Basketball may be widely considered a national sport in China, but recent studies have shown that soccer is quickly catching up in terms of popularity.

London-based brand valuation consultancy Brand Finance last year released a report revealing that soccer is now second in terms of fan numbers behind basketball in the nation. The report also showed that Chinese soccer fans are familiar with the English Premier League and Germany's Bundesliga. Chinese Super League club Guangzhou Evergrande was found to be the most popular in the country, while English Premier League side Manchester United came in second.

The China Fan Research 2017 report also pointed out that Chinese soccer fans are outdoing their basketball counterparts in terms of sports merchandise purchases.

The rise of soccer in China can be attributed to the central government's efforts in promoting sports in the country, as well as the objective to turn the country into a soccer powerhouse by 2050.

Spencer's foray into the sports industry began even before he set up Star Coaching, and his restaurant actually played a big part in it by acting as a platform where soccer was widely discussed between him and his customers, which included the likes of Rupert Hoogewerf, the chairman of Hurun Report.

Some customers have approached Spencer to inquire about opportunities regarding attracting soccer players and coaches to China. Once, he even helped a friend in England find a Chinese buyer for a soccer club.

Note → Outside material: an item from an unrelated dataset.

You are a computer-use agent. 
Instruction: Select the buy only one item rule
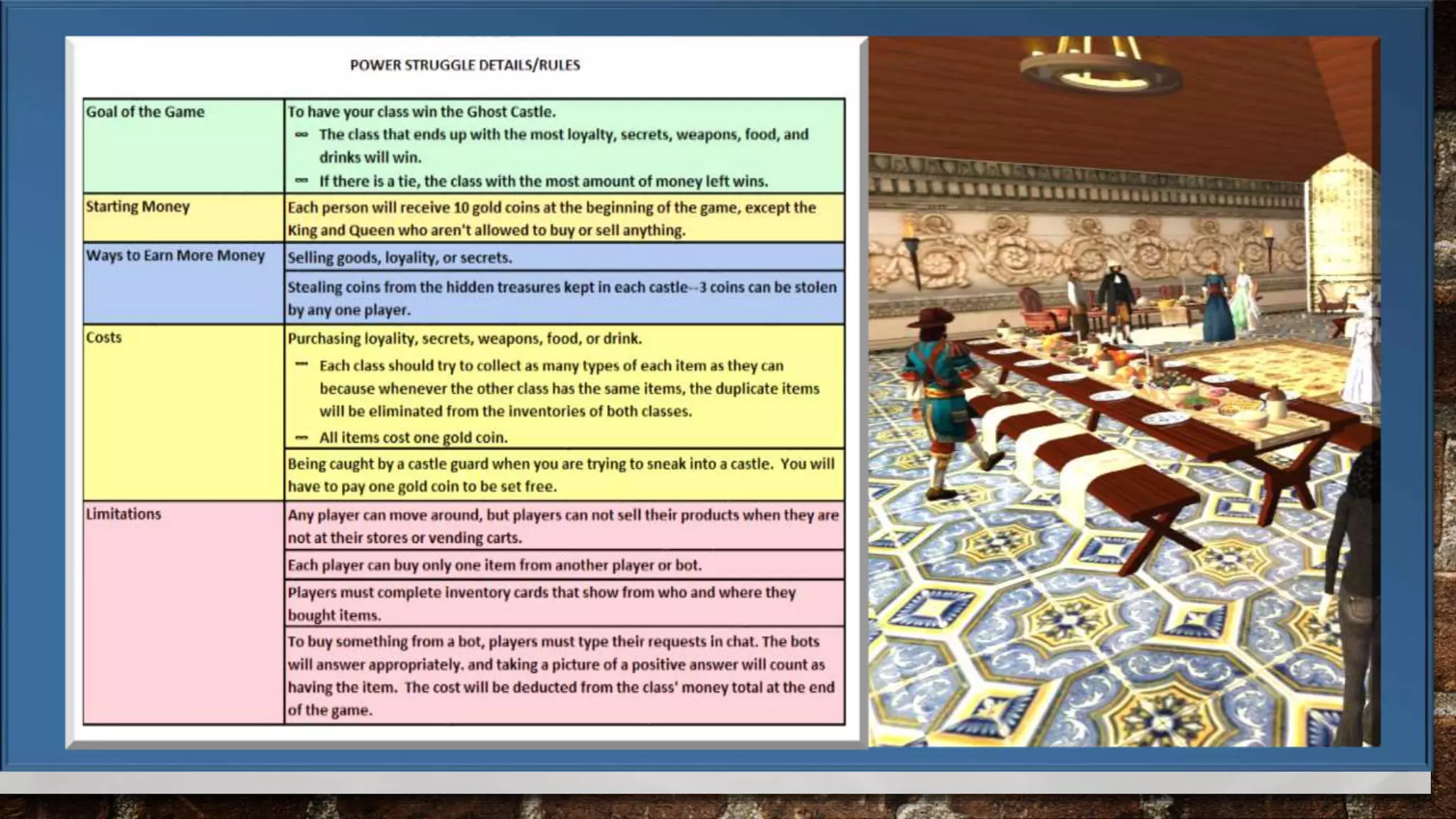(x=494, y=565)
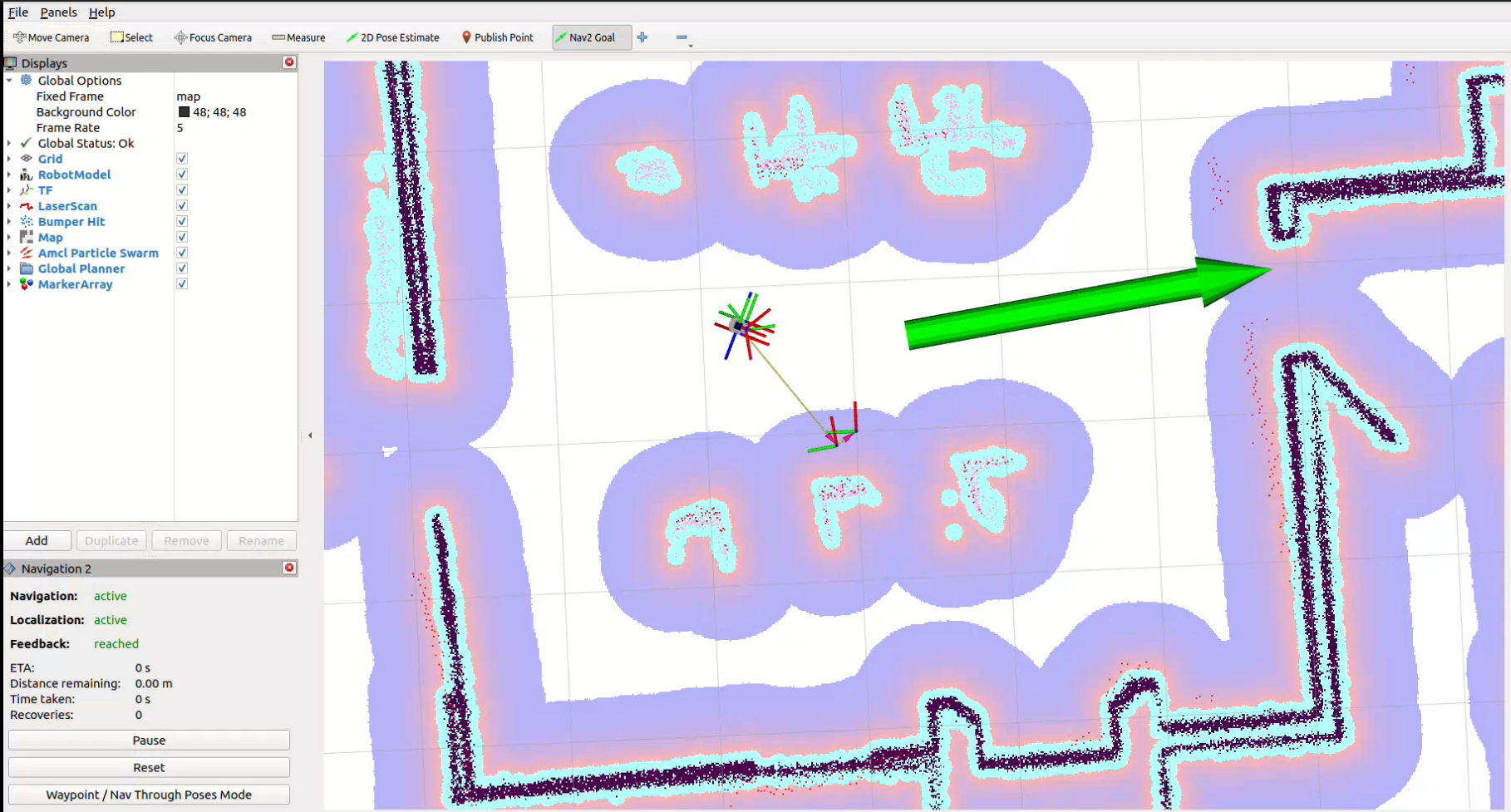Open the File menu

pos(17,12)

Realizing that he was spending a lot of time on soccer-related matters, Spencer decided to forge a separate career out of this passion. In 2016, he joined the First Pick Group, a sports service company that specializes in soccer transfers, commercial deals, acquisitions and academies, as managing director.

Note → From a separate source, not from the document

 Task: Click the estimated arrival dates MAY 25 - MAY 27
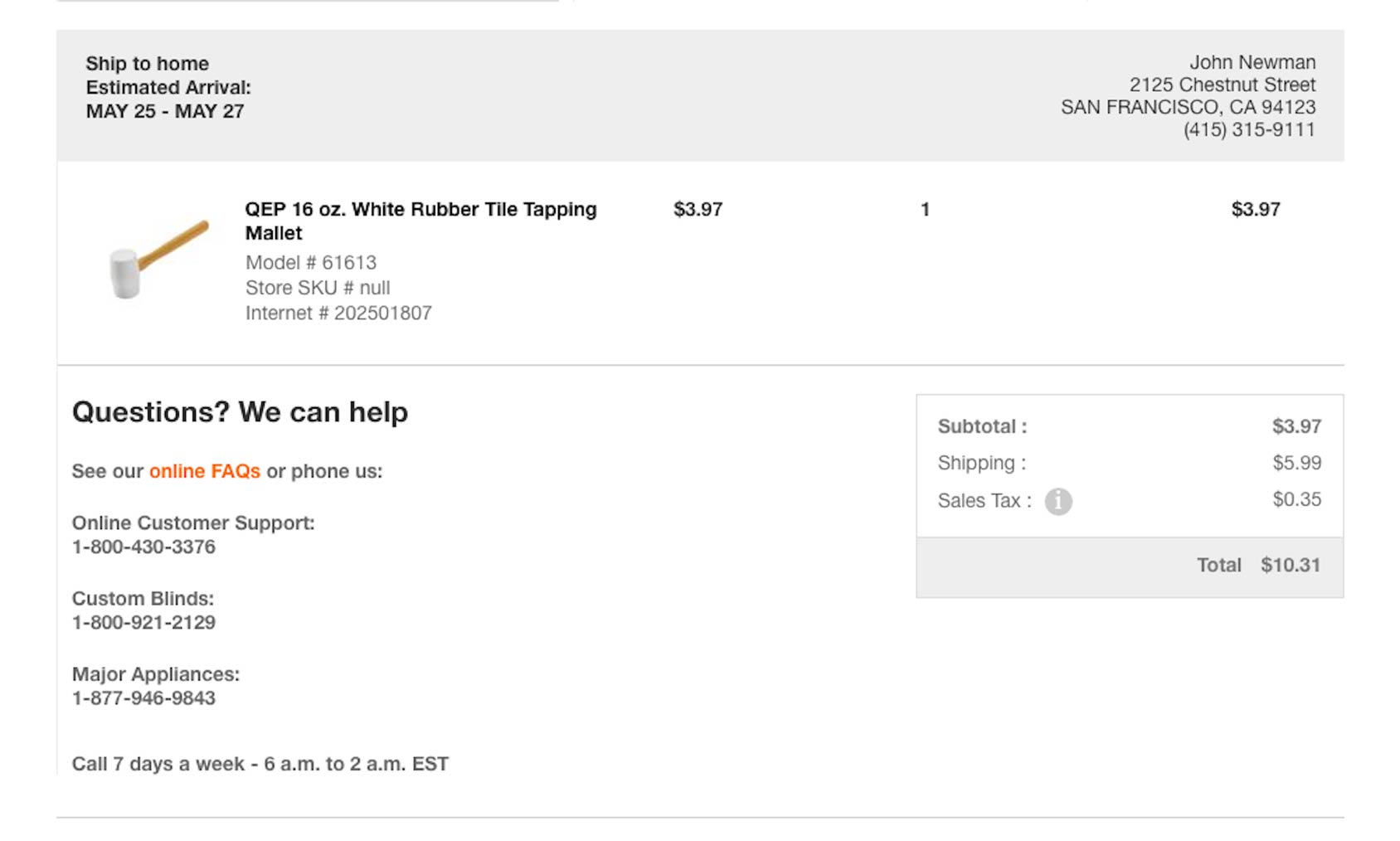[x=163, y=109]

Along the way, he discovered that though China was eager to elevate the quality of its soccer scene, a lack of qualified coaches was hampering progress. He recalled meeting youth coaches who were overweight and nonchalant about smoking in front of their trainees.

"Smoking might not sound like a big deal, but the children look up to these coaches as role models. They need to set a good example for the young ones," he said.

When asked about the differences between the soccer industries in China and the United Kingdom, Spencer pointed to fan culture.

"People in the UK are very passionate and loyal to their favorite teams. Fans in China have yet to reach that stage. That is why the soccer culture in the UK is much stronger than here," he said.

Luke Theakston, the coaching director of Star Coaching, said: "Soccer is still a relatively new sport in China that many people aren't familiar with. As such, starting an academy for youth is an ideal way to go about promoting the sport."

Star Coaching is currently cooperating with Dulwich College, Shanghai Jincai International School and Freesoul Kindergarten to conduct training sessions. Spencer said that the company is looking to enter partnerships with another three international schools in the near future. Plans to work with local schools are also in the pipeline.

Spencer is optimistic about his business prospects and the future of the sport in China.

"Chinese parents are the most focused parents in the world and they are paying a lot of attention to the development of their kids. Most of them have a very positive attitude toward football and see it as a means to help their kids grow," he said.

"We plan to have more than 1,000 children join our training sessions. The long-term plan for Star Coaching is of course to influence more Chinese youth to pick up soccer as a sport."